Le soir, alors que cette journée laborieuse dans sa viduité était finie, que les hôtels se remplissaient, j’avais coutume de longer le rivage, allant au hasard, sans but, seul avec ma pensée souvent sombre, écoutant la plainte monotone de la vague qui, comme une âme en souffrance, ressemblait au bruissement incessant et plein d’appétits inconnus de mon cœur. Quelquefois je ne m’arrêtais qu’en voyant les quelques feux d’un village lointain. Il était tard, la nuit était avancée et la mer murmurait toujours sa plainte, et mon cœur, plus ardent à battre, à mesure que le calme extérieur augmentait, bondissait toujours dans ma poitrine et bramait douloureusement. Je rentrais.

Une de mes promenades les plus affectionnées était la route qui mène de Trouville à Honfleur. A partir de Villerville, un petit port de pêcheurs, le chemin s’encaisse entre des haies énormes odoriférantes; de temps à autre le terrain s’exhausse, la verdure s’échancre, et vous avez une échappée de la mer. Quelques pas plus loin, vous êtes de nouveau en pleine campagne. A droite et à gauche, des vergers dont l’herbe haute et épaisse monte à moitié des troncs des pommiers. Au sein de cette végétation luxuriante, sans tristesse aucune, je ressentais des impressions ineffables. Çà et là de petits cottages isolés, baignés de verdure et comme imprégnés eux-mêmes de la sève salutaire des grands arbres, faisaient mon envie. Qu’il ferait bon, me disais-je, vivre ici! Et je marchais toujours, regrettant le vide de mon âme que le charme du paysage accroissait encore en alanguissant ma pensée.
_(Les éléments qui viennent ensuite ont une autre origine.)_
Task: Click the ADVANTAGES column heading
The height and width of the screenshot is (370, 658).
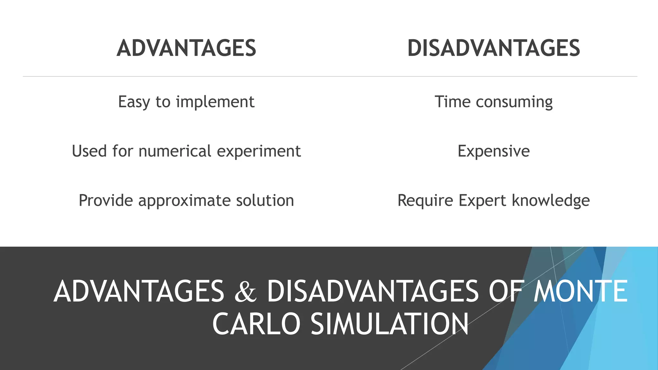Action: [186, 48]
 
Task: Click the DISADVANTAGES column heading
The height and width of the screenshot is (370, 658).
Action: [494, 48]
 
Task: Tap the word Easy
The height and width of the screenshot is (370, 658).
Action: [134, 102]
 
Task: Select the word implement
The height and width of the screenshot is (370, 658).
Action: [215, 102]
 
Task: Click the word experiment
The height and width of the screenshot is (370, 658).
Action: [259, 151]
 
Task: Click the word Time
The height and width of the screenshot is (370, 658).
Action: [453, 102]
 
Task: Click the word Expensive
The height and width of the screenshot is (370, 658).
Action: [494, 151]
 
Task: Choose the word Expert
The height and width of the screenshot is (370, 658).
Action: [483, 201]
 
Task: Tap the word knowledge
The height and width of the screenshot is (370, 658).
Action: [551, 201]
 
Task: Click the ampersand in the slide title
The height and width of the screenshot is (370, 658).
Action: [246, 292]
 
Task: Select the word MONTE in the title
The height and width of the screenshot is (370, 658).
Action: [580, 291]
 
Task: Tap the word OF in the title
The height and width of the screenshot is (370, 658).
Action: [506, 291]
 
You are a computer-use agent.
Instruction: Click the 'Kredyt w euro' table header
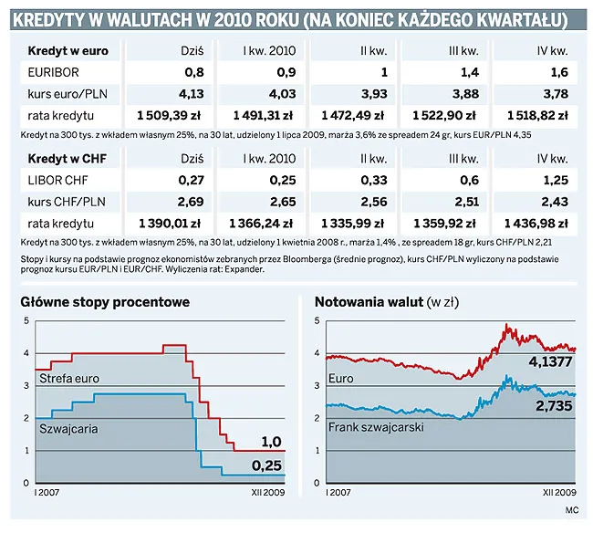click(68, 50)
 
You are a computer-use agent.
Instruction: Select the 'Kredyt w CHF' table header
click(68, 158)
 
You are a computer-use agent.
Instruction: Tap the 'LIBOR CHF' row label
click(59, 180)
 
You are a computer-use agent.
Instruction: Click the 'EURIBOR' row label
click(54, 72)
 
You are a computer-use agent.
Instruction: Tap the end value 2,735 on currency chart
click(554, 406)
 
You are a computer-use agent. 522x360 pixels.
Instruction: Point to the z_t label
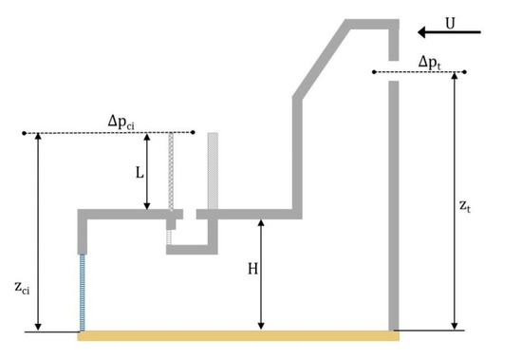tap(464, 205)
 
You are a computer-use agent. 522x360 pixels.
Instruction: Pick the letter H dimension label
tap(253, 270)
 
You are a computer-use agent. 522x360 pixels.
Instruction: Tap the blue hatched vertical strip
tap(84, 292)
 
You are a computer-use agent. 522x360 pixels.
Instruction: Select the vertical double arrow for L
tap(148, 172)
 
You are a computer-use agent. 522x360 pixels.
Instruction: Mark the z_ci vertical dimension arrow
tap(38, 232)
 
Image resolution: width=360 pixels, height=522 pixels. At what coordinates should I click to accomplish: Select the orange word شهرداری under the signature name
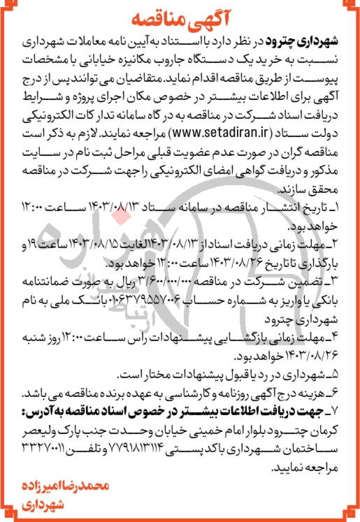(x=326, y=504)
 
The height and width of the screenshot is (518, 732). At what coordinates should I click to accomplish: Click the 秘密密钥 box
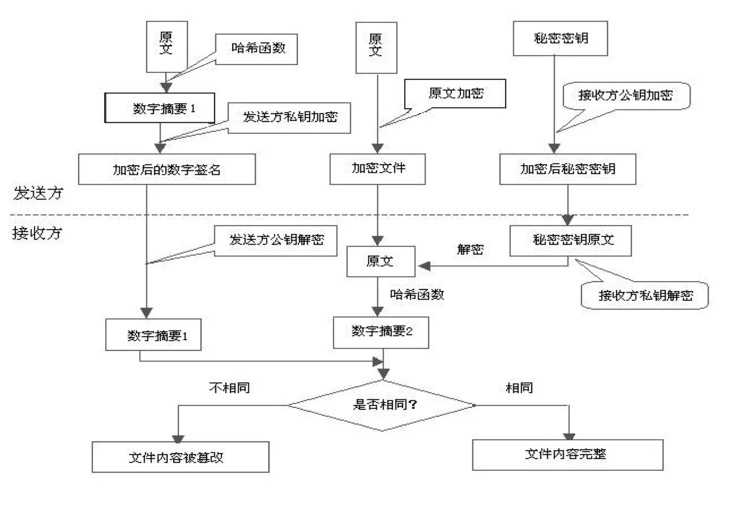click(560, 38)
On rencontrait bien des promeneurs; mais de cohue, point. La rêverie pouvait aisément tracer son sillon sans crainte d’être importunée. On ne se heurtait qu’au bruissement de la vie heureuse. Je chérissais cette solitude, mille fois moins solitude que celle de mon âme. Mon regard, en fouillant les haies, les prés, les massifs de verdure et l’air bleu, peuplait ma pensée d’une foule de visions. Je commençais à analyser l’inquiétude qui lassait mon être. Je voyais clairement quel était le motif de toutes ces lassitudes indéterminées et de tous ces caprices non justifiés. Le cœur a, comme le corps, une puberté. Ce nouvel état arrivait tard pour moi, la transition allait être d’autant plus brusque. Si je ne crois point à la fatalité dans le sens absurde du mot, je pense qu’à côté de la grande destinée pour laquelle l’homme est créé, il en est d’autres que j’appellerai secondaires et auxquelles on échappe difficilement, surtout quand l’homme inoccupé ne les aperçoit pas afin de se raidir contre elles. Cette route que je parcourais fréquemment, préférablement à toute autre, allait laisser dans ma vie un souvenir ineffaçable. Était-ce par instinct qu’involontairement je me portais de ce côté?